Switzerland-headquartered Roche, the world’s largest biotech company and the global leader in in-vitro diagnostics, is acquiring Nasdaq-listed 89bio, a clinical-stage biopharmaceutical company pioneering the development of innovative therapies for the treatment of liver and cardiometabolic diseases in a deal representing a total value of up to US$3.5bn.
Roche is commencing a tender offer to acquire all of the outstanding shares of 89bio common stock at US$14.50 per share in cash at closing, plus a non-tradeable CVR to receive certain milestone payments of up to an aggregate of US$6.00 per share in cash, representing a total equity value of approximately US$2.4bn at closing and representing a total deal value of up to US$3.5bn.
The price payable represents a premium of approximately 52% to 89bio’s 60-day VWAP price on 17 September 2025.

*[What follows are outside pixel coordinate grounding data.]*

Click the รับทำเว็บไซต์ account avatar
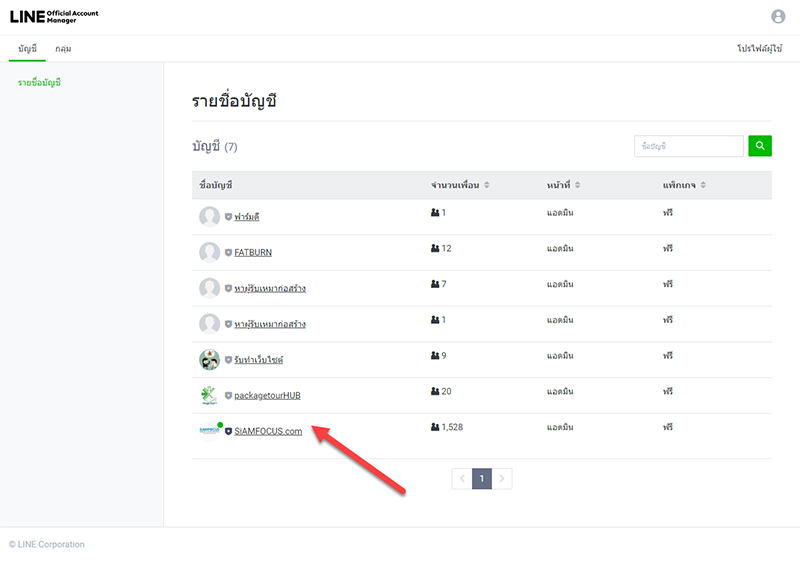This screenshot has width=800, height=562. pyautogui.click(x=209, y=359)
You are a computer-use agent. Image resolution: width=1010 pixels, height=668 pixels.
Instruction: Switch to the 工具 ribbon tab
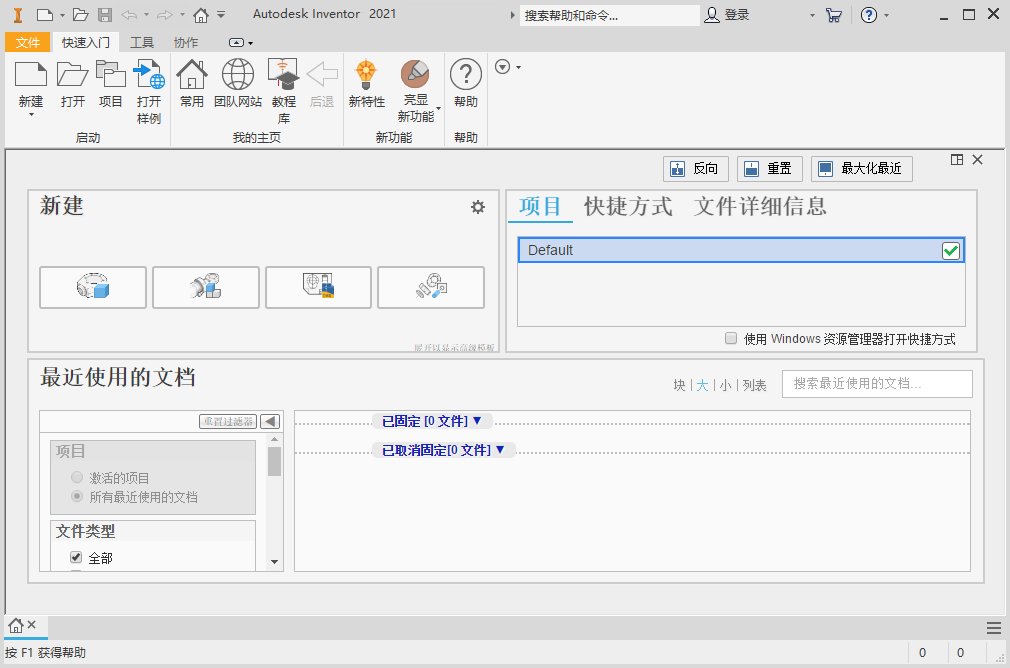tap(142, 42)

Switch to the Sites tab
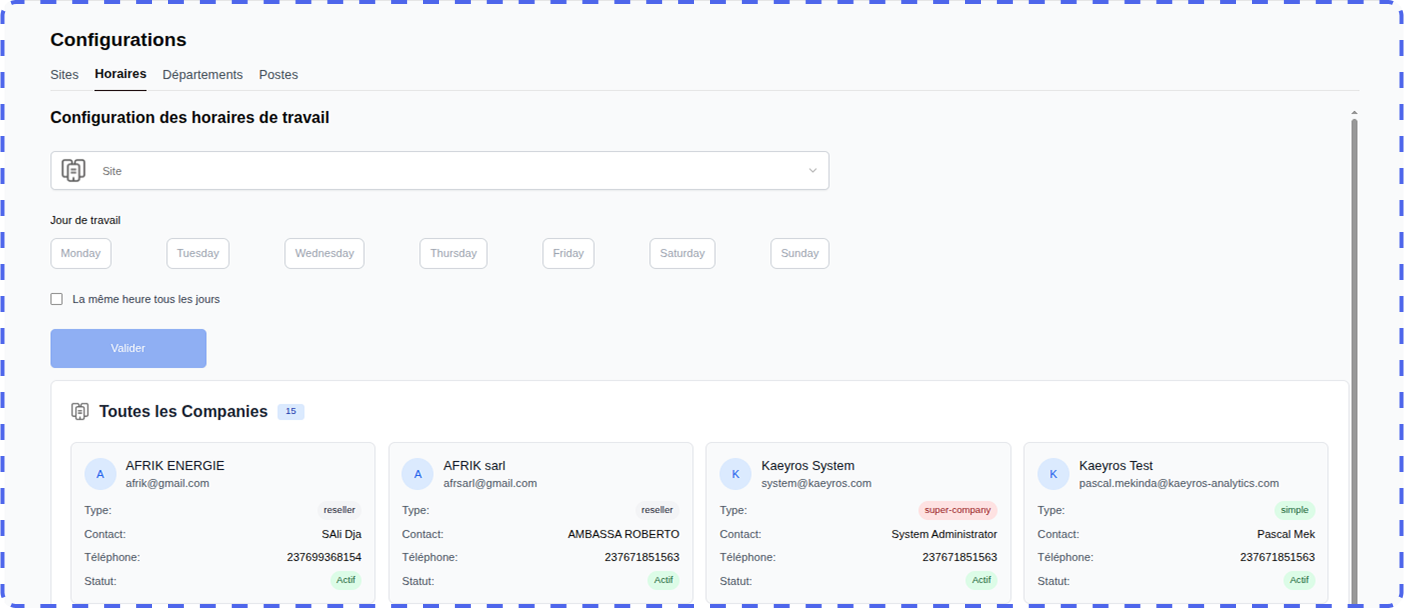(64, 75)
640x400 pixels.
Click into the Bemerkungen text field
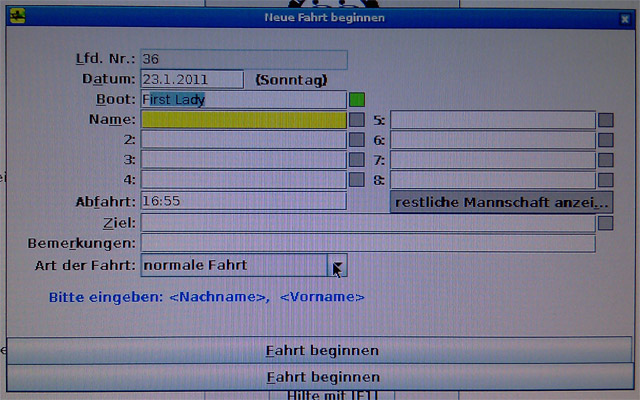[x=367, y=243]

89bio’s lead product candidate, Pegozafermin, a specifically engineered glycoPEGylated analog of FGF21.Pegozafermin is in late-stage development for Metabolic Dysfunction-Associated Steatohepatitis (MASH) in moderate and severe fibrotic patients (F2 and F3 stages) as well as cirrhotic patients (F4 stage). It offers a distinct mechanism of action that not only holds the potential for enhanced efficacy and tolerability but also unlocks opportunities for future combination development with incretins, creating synergies with Roche’s CVRM portfolio.

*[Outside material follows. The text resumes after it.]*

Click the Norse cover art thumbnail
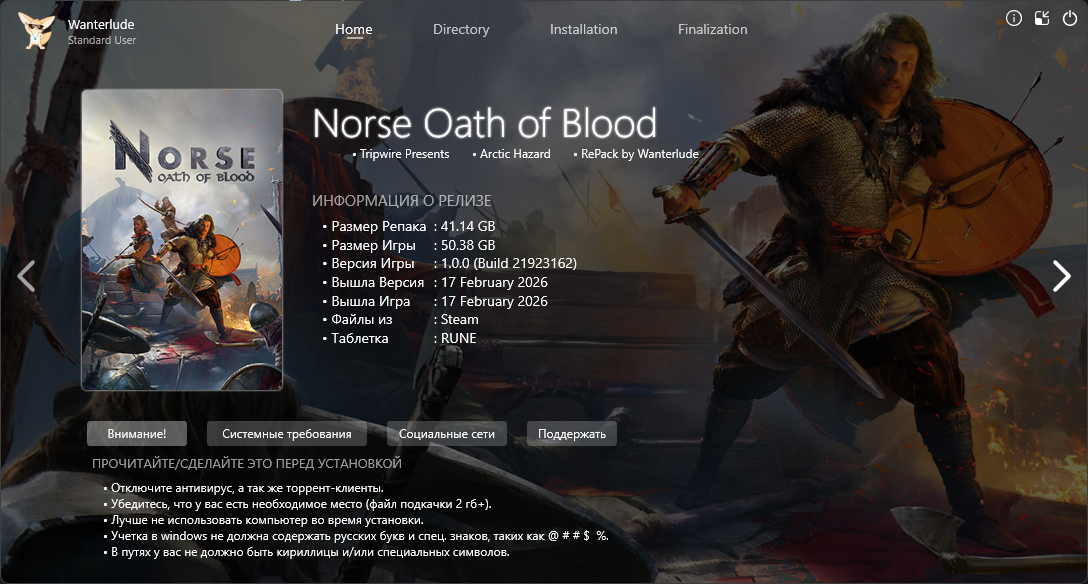The width and height of the screenshot is (1088, 584). click(x=182, y=240)
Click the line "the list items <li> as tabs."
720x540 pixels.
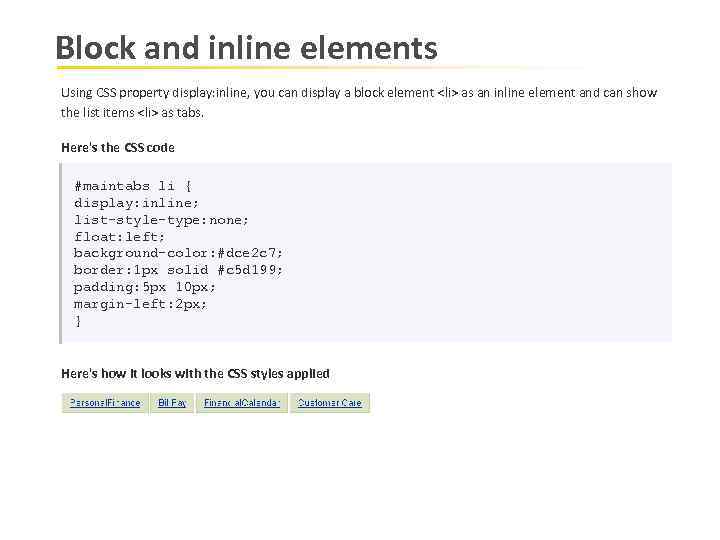pyautogui.click(x=132, y=112)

Acquiring 89bio fosters Roche’s activities to build a robust and differentiated pipeline that targets additional causes of metabolic disease.
“This acquisition strengthens our portfolio in cardiovascular, renal, and metabolic diseases and offers opportunities to explore combinations with existing programmes in our pipeline,” said Thomas Schinecker, Roche Group CEO. “We are highly encouraged by pegozafermin’s potential to become a transformative treatment option in MASH, one of the most prevalent comorbidities of obesity, and to meet diverse patient needs associated with this complex disease.”
The firm has made significant losses and negative cash flows from operations since inception and expects operating losses to continue and increase for the foreseeable future.
In the three months ended June 20, it reported a net lost of US$111.5m vs a loss of US$48m in the same period of 2024.
Citi is exclusive financial advisor to Roche and Sidley Austin is legal counsel to Roche. Moelis and Centerview Partners are financial advisors to 89bio and Gibson, Dunn & Crutcher is legal counsel.